• **Data under study**:
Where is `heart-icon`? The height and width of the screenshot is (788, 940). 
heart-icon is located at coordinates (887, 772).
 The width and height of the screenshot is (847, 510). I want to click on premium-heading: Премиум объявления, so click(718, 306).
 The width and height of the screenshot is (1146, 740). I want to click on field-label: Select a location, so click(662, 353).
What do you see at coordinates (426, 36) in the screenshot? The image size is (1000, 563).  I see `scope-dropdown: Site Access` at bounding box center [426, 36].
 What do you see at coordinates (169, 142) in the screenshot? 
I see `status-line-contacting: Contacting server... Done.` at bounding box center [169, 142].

---

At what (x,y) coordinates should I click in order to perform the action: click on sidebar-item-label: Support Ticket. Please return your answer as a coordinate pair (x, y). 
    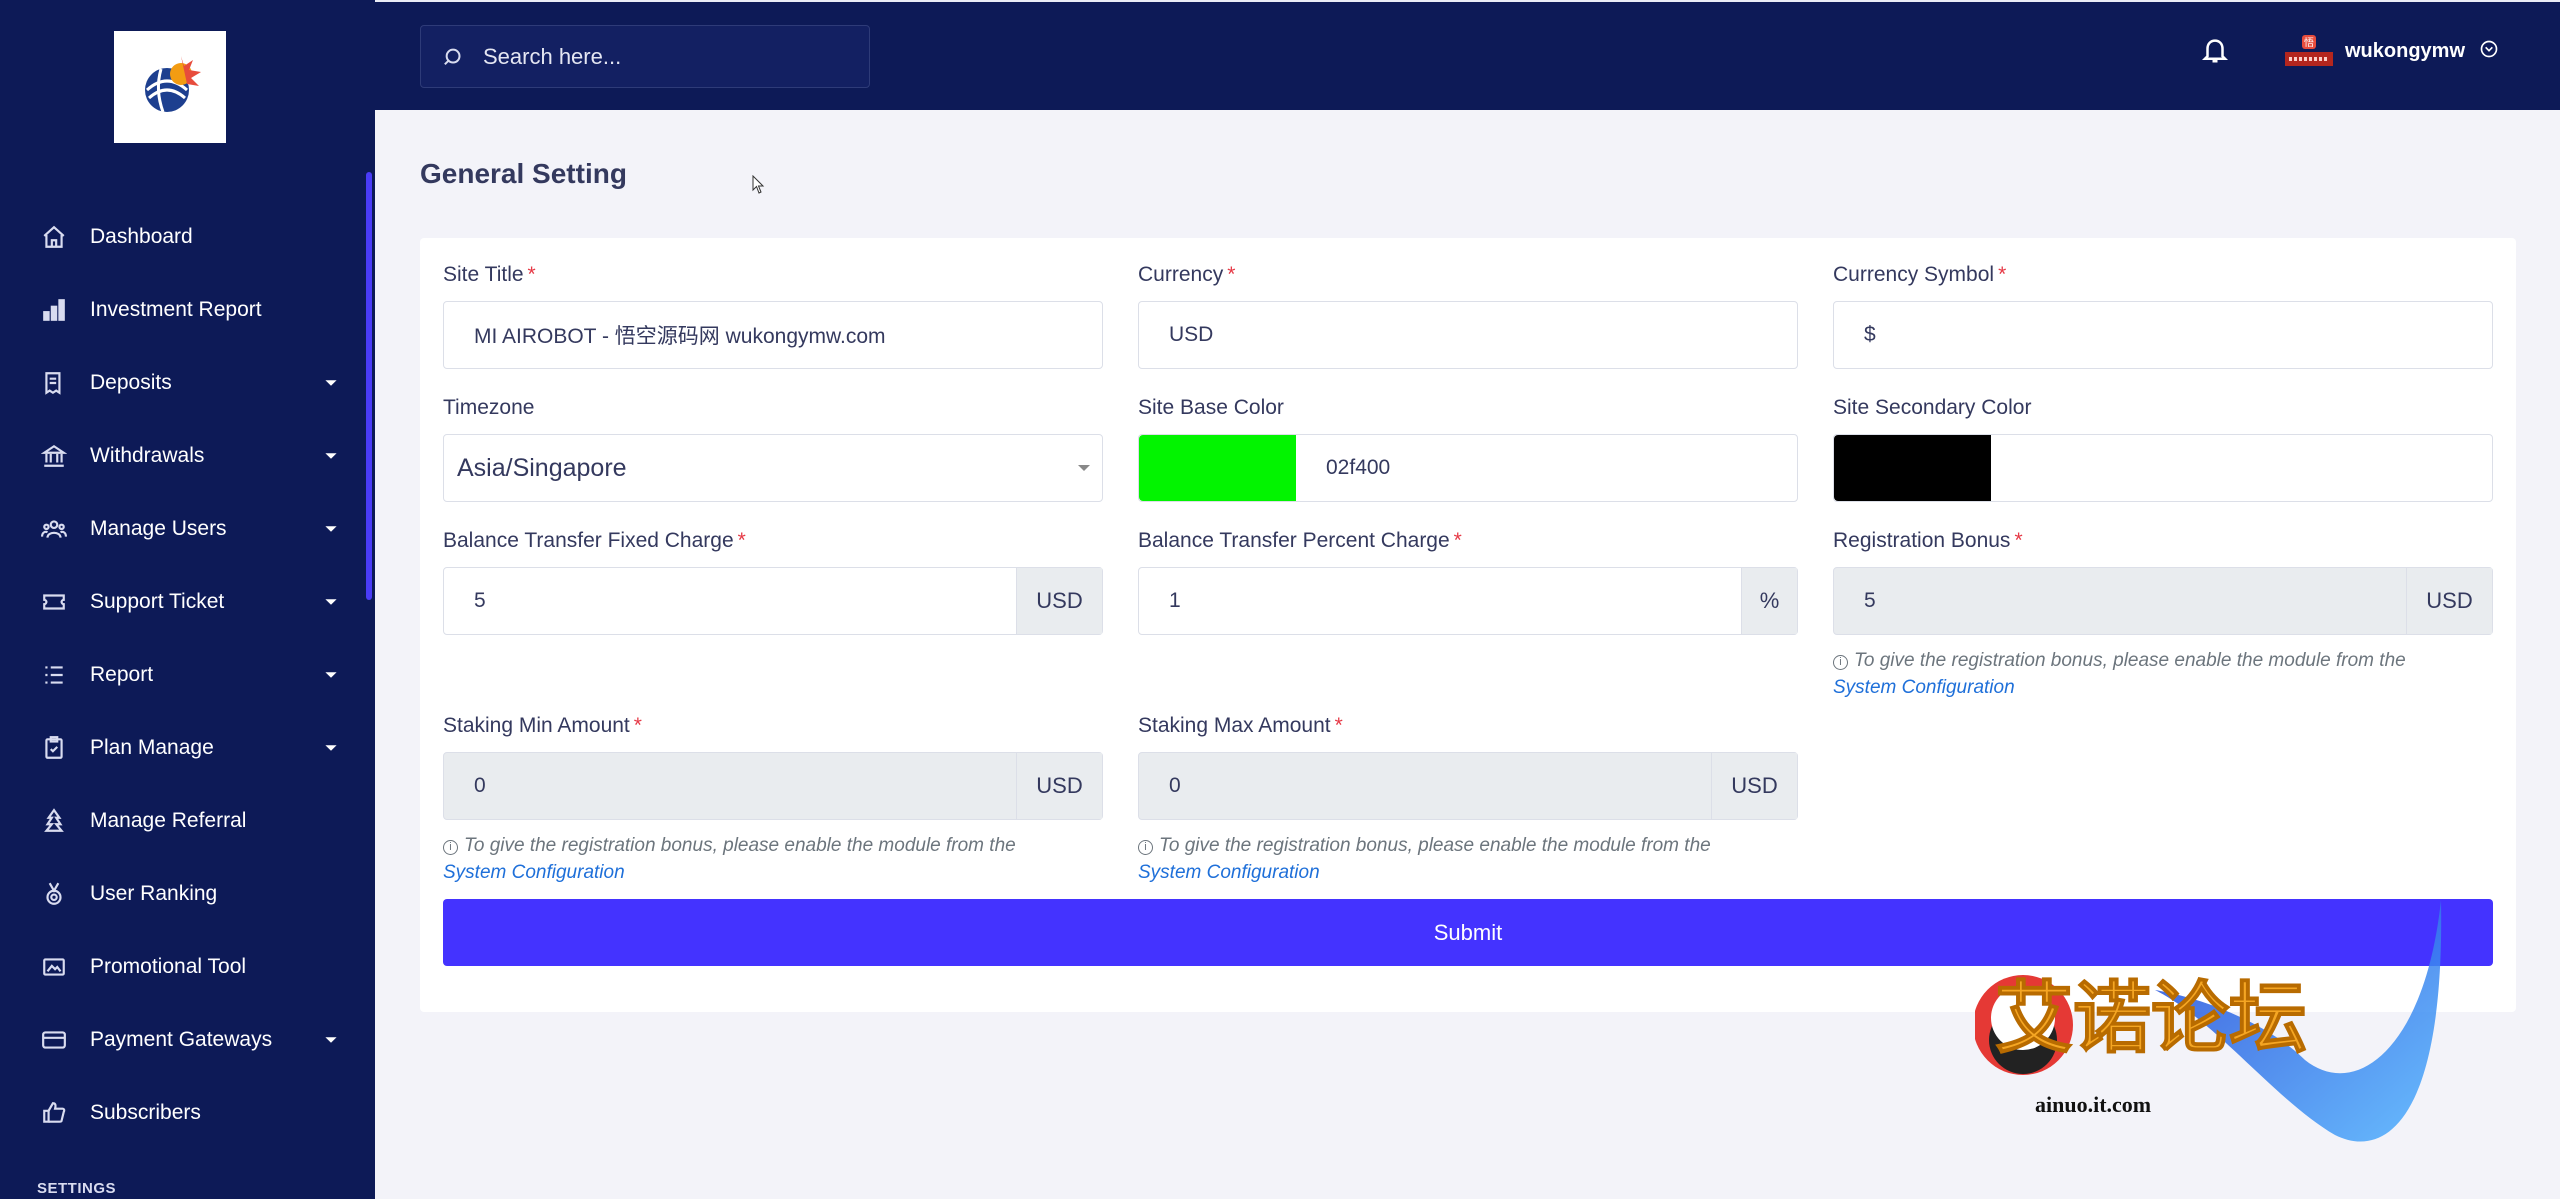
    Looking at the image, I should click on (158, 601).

• **To do**: Arrange the lines above as a numbered list, starting at the line containing "is (788, 940)." and ending at the line containing "The width and height of the screenshot is (847, 510).". Leave out any blank lines.

• **Answer space**:
1. Where is `heart-icon`? The height and width of the screenshot is (788, 940). 
2. heart-icon is located at coordinates (887, 772).
3.  The width and height of the screenshot is (847, 510). I want to click on premium-heading: Премиум объявления, so click(718, 306).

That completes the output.